Which has put area astronomers on alert.
“We haven’t seen it yet,” said Monty Robson of the John. J. McCarthy Observatory at New Milford High School. “But we’ll be looking for it. It’s within our range.”
And because Comet Wirtanen will be most visible, high in the sky, near the Pleiades in the middle of December, it will coincide with the Geminid meteor shower — traditionally one of the best of the year.
Which means, if the night skies are clear, there will reasons for serious skywatching parties.
Robson said the McCarthy Observatory will almost certainly have a public event in mid-December.
New Pond Farm in Redding, in conjunction with The Discovery Center in Ridgefield, already has a date set — Dec. 15 at 6:30 p.m. To register, go to the Discovery Center’s website at ridgefielddiscovery.org or New Pond’s at newpondfarm.org
“All in all, it should be a pretty good night,” said Cliff Wattley of Ridgefield, who leads the skywatch events at New Pond Farm.
Comets are either dirty snowballs or snowy dirtballs that orbit around our solar system. When those orbits take them close to the sun, some of their mass melts, with the debris flowing behind creating their tails. When that debris hits the Earth’s atmosphere, we see it as a shooting star.
There are billions, even trillions, of comets in the Oort Cloud and Kuiper Belt at the outer edge of the Solar System. Humans — who have been watching them for millennia, first in fear, then scientifically — have identified 5,253 of them.
Astronomer Carl Wirtanen first identified the comet named after him in 1948 at the Lick Observatory in San Jose, Calif.
Unlike some faraway visitors, Comet 46P/Wirtanen is part of the neighborhood. Its orbit takes it around Jupiter and back, circling the sun every 5.4 years. It’s also relatively small, with a diameter of three-quarters of a mile.
What makes it special this year is simply that its orbit is bringing it closer to Earth than it usually does. As it gets closer to the sun, it should brighten enough to see easily with binoculars or a telescope.
Brighten some more, and it becomes a naked-eye object — a fuzzy cotton ball of light amid the star’s sharper points.
Talcott, of Astronomy Magazine, said what also makes Comet Wirtanen good for ordinary skywatchers is that it will be accessible. People can view it around 9:30 to 10 p.m. rather than at 3 a.m. Rather than hanging low near the horizon, it will be high in the sky.
What astronomers don’t know is whether Wirtanen will show off or be a no-show.
“It’s anybody’s guess,” said Geoff Chester, spokesman for the U.S. Naval Observatory in Washington.
Chester said 1973’s Comet Kahoutek was the most celebrated celestial dud of recent years.

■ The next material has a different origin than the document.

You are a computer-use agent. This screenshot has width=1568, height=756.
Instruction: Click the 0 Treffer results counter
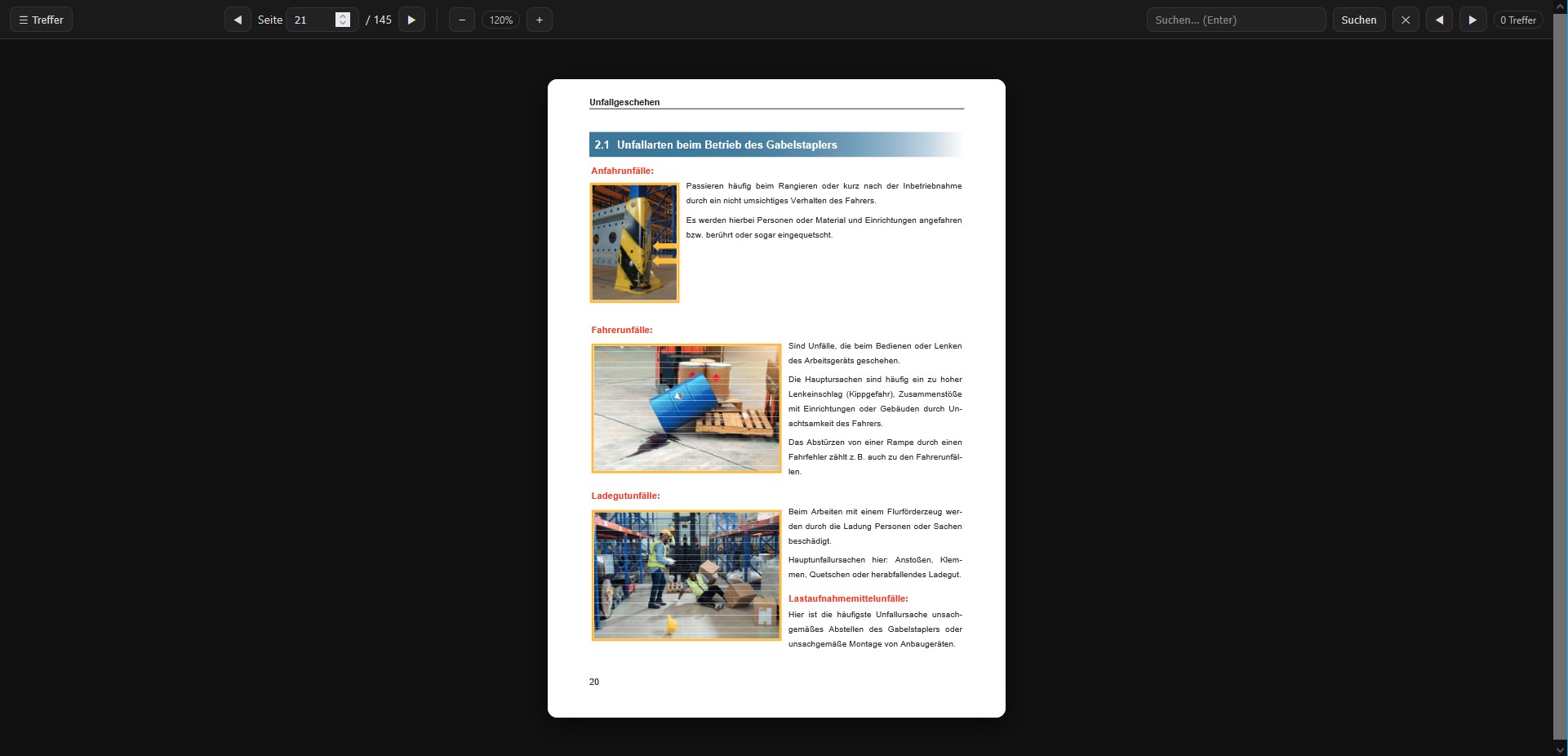pyautogui.click(x=1518, y=20)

“It was billed as the comet of the century,” Chester said. “It was more like the comet of the month.”
On the other hand, in 2007 Comet Holmes flared much brighter than any estimation. And two recent comets — Hyakutake in 1996 and Hale-Bopp in 1997 — lived up to their advanced notices and were breathtaking.
The Geminids — which peaks Dec. 12-14 — is the product of debris the object known as 3200 Phaethon leaves as it orbits through the solar system.
Phaethon was once classified as a asteroid. Today astronomers think it might be something completely different — a dormant comet, a rock comet.
“The Geminids are special,” Robson of the McCarthy Observatory in New Milford said.
Combine them with a living comet and mid-December could a great night for looking at the heavens.
“It could be spectacular,” Robson said.